### <center>San Jose State University<br>Department of Applied Data Science<br><br>**DATA 200<br>Computational Programming for Data Analytics**<br><br>Spring 2023<br>Instructor: Ron Mak</center>

# Titanic Survival CSV Data

#### We will analyze actual passenger survival data from the sinking of the Titanic. The first few lines of `TitanicSurvival.csv`:
```
"","survived","sex","age","passengerClass"
"Allen, Miss. Elisabeth Walton","yes","female",29,"1st"
"Allison, Master. Hudson Trevor","yes","male",0.916700006,"1st"
"Allison, Miss. Helen Loraine","no","female",2,"1st"
"Allison, Mr. Hudson Joshua Crei","no","male",30,"1st"
"Allison, Mrs. Hudson J C (Bessi","no","female",25,"1st"
"Anderson, Mr. Harry","yes","male",48,"1st"
"Andrews, Miss. Kornelia Theodos","yes","female",63,"1st"
"Andrews, Mr. Thomas Jr","no","male",39,"1st"
"Appleton, Mrs. Edward Dale (Cha","yes","female",53,"1st"
"Artagaveytia, Mr. Ramon","no","male",71,"1st"
"Astor, Col. John Jacob","no","male",47,"1st"
"Astor, Mrs. John Jacob (Madelei","yes","female",18,"1st"
"Aubart, Mme. Leontine Pauline","yes","female",24,"1st"
"Barber, Miss. Ellen Nellie","yes","female",26,"1st"
"Barkworth, Mr. Algernon Henry W","yes","male",80,"1st"
"Baumann, Mr. John D","no","male",NA,"1st"
"Baxter, Mr. Quigg Edmond","no","male",24,"1st"
"Baxter, Mrs. James (Helene DeLa","yes","female",50,"1st"
```
#### Note that the name column does not have a header. Babies have fractional ages (for example, the first Allison).

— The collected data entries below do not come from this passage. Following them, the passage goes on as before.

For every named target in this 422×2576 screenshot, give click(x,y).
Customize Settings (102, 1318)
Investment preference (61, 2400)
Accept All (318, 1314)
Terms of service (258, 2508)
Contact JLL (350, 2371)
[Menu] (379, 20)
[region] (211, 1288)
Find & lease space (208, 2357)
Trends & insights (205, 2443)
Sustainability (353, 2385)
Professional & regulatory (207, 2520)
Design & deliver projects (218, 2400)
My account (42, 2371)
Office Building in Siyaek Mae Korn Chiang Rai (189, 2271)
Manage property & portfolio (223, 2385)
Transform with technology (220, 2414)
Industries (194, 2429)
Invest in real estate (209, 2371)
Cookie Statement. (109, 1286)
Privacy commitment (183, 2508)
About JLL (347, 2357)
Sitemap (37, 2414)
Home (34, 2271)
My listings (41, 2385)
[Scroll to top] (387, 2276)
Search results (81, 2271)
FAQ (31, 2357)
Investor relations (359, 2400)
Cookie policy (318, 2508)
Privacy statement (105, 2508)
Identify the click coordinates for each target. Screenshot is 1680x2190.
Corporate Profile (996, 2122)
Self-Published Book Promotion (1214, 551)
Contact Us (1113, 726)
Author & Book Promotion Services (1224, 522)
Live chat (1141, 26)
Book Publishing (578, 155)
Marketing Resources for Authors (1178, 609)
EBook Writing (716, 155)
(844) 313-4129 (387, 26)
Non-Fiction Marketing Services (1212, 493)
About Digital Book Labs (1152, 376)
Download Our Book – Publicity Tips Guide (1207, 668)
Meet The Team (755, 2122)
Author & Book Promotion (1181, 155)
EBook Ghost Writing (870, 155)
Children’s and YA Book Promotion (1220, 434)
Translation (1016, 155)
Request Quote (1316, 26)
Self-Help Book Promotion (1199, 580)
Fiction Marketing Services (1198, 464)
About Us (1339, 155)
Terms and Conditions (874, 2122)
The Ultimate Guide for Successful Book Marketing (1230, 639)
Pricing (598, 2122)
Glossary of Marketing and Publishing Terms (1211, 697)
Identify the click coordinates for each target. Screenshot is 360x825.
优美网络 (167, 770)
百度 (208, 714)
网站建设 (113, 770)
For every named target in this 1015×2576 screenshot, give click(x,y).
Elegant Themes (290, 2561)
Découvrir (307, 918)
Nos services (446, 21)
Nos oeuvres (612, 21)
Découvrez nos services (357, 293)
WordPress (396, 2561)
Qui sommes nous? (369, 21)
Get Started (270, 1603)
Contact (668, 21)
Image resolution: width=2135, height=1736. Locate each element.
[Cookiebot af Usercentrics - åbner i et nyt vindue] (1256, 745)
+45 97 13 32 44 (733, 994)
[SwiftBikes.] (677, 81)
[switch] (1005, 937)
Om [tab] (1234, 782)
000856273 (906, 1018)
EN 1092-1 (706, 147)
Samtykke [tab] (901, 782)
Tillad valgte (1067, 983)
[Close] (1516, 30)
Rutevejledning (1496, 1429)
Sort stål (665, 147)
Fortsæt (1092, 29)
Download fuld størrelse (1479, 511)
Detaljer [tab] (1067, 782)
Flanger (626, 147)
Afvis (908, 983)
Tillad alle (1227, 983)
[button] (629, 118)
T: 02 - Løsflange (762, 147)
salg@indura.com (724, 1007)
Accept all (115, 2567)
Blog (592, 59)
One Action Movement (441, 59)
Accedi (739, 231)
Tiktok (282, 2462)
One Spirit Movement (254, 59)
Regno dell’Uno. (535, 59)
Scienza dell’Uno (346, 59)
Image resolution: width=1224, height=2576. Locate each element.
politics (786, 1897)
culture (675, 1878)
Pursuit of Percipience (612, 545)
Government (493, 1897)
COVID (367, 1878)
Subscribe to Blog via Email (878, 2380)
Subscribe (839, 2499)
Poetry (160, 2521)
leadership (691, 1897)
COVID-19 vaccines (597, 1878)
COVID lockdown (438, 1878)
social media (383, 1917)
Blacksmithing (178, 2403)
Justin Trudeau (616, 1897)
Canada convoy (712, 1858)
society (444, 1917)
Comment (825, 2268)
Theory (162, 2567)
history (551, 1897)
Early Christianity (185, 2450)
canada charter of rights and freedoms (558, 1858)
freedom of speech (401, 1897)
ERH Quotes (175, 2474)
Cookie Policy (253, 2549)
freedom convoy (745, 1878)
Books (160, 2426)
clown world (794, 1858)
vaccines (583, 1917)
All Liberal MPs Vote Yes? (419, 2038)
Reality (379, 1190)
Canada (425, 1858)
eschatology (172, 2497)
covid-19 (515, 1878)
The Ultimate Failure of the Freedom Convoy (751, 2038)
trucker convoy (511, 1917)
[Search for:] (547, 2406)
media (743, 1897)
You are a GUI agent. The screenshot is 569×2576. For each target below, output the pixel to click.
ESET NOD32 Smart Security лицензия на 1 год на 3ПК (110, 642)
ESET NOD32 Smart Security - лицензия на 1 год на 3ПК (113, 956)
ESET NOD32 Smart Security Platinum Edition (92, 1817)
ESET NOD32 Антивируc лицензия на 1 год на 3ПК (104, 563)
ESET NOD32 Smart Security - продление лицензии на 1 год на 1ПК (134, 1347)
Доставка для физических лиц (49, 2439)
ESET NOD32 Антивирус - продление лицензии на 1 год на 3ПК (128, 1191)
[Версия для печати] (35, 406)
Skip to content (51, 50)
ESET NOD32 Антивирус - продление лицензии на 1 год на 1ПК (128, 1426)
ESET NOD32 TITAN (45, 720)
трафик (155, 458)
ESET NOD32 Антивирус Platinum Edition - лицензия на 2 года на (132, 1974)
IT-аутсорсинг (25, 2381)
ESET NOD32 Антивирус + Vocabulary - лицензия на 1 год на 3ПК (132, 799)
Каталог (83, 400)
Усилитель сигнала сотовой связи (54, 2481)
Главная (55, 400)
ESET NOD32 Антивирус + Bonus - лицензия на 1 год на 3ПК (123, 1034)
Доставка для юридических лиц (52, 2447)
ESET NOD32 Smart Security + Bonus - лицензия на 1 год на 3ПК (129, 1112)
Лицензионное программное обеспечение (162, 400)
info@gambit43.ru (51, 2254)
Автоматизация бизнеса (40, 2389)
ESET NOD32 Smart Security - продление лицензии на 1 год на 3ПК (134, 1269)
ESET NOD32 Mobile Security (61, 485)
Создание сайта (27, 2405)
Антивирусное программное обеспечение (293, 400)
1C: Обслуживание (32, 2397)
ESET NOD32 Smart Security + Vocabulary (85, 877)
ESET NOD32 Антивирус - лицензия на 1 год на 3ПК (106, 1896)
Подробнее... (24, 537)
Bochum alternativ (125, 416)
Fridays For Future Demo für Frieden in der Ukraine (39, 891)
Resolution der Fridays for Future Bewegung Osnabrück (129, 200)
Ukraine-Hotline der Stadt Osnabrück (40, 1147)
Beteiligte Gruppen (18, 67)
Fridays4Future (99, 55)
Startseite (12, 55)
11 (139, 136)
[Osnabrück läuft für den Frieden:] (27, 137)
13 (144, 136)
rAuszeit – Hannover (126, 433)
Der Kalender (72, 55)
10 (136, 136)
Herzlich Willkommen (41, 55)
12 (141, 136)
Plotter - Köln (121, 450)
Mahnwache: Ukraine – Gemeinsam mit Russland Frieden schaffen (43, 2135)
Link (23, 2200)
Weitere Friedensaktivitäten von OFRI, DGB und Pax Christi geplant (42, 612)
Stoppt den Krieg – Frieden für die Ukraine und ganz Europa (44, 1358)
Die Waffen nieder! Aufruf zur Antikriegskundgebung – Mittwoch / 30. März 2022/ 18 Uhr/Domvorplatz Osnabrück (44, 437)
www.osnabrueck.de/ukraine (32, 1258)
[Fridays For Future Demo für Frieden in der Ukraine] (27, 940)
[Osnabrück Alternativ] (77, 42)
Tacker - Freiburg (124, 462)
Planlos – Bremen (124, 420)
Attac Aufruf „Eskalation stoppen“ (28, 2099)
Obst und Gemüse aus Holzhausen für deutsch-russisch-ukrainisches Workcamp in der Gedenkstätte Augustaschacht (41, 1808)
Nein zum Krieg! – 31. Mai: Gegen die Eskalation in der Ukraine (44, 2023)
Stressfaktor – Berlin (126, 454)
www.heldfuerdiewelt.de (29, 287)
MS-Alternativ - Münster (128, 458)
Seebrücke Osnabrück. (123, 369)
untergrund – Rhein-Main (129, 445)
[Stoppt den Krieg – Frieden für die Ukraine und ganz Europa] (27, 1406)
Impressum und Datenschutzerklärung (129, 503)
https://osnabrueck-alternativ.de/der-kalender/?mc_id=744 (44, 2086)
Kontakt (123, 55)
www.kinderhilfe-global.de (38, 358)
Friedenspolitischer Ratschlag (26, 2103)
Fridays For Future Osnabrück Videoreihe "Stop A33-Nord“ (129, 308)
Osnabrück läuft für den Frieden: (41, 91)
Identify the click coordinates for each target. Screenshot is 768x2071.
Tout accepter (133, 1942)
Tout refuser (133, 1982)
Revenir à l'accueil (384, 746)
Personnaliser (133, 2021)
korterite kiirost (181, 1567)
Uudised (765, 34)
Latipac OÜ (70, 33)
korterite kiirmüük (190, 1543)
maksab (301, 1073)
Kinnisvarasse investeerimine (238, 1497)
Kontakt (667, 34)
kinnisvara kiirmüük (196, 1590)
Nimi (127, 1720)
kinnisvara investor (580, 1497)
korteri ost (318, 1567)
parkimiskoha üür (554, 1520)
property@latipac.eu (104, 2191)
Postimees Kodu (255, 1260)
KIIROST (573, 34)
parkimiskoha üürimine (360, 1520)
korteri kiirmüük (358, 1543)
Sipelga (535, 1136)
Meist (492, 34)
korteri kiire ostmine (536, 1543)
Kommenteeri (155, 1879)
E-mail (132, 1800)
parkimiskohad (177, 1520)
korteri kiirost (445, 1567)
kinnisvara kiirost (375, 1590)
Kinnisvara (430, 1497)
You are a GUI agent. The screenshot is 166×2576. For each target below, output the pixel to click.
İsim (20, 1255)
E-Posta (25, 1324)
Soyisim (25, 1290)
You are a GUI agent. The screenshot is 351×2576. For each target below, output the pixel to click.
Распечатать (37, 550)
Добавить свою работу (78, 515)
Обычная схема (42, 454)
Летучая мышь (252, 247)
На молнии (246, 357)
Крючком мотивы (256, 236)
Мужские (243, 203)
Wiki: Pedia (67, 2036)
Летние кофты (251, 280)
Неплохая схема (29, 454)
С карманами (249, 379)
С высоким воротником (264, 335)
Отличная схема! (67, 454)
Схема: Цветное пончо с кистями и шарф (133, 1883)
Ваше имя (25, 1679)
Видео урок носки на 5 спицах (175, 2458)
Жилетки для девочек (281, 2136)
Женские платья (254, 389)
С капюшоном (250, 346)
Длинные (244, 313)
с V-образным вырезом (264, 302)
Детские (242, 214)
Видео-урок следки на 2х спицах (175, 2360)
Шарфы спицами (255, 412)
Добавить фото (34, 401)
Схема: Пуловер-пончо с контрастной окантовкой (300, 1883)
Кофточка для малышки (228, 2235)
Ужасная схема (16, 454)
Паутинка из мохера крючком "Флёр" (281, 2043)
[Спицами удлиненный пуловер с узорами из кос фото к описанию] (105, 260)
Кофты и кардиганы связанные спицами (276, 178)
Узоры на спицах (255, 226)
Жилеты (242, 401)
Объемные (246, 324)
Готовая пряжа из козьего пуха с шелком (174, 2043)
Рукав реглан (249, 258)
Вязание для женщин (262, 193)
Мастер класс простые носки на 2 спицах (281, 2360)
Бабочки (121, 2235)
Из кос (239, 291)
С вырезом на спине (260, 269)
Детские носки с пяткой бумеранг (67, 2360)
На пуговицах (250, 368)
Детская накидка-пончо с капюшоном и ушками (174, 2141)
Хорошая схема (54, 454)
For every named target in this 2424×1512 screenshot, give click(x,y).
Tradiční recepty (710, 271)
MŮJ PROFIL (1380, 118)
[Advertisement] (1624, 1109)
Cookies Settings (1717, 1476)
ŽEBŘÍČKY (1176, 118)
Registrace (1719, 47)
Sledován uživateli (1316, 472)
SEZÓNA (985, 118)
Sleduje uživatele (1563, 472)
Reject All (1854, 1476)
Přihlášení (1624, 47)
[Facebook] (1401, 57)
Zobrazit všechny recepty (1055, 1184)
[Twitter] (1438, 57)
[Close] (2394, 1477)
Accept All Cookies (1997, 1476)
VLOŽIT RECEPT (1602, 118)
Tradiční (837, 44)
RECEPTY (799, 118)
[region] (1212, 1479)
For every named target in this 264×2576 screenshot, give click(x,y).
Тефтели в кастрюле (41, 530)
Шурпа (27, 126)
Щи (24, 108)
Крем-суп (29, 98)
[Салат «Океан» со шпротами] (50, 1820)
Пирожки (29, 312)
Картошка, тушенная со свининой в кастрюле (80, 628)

Not all ages were recorded, and missing ages were entered as `NA` (for example, Baumann).
#### After you've successfully identified and accessed the data you want to analyze, a major challenge is how to clean, format, and store the data in **data structures** that are appropriate for the types of analysis you want to do.
#### We want to analyze the Titanic survival data along four dimensions: survived (yes or no), sex (male or female), age (several age groups), and passenger class (1st, 2nd, or 3rd).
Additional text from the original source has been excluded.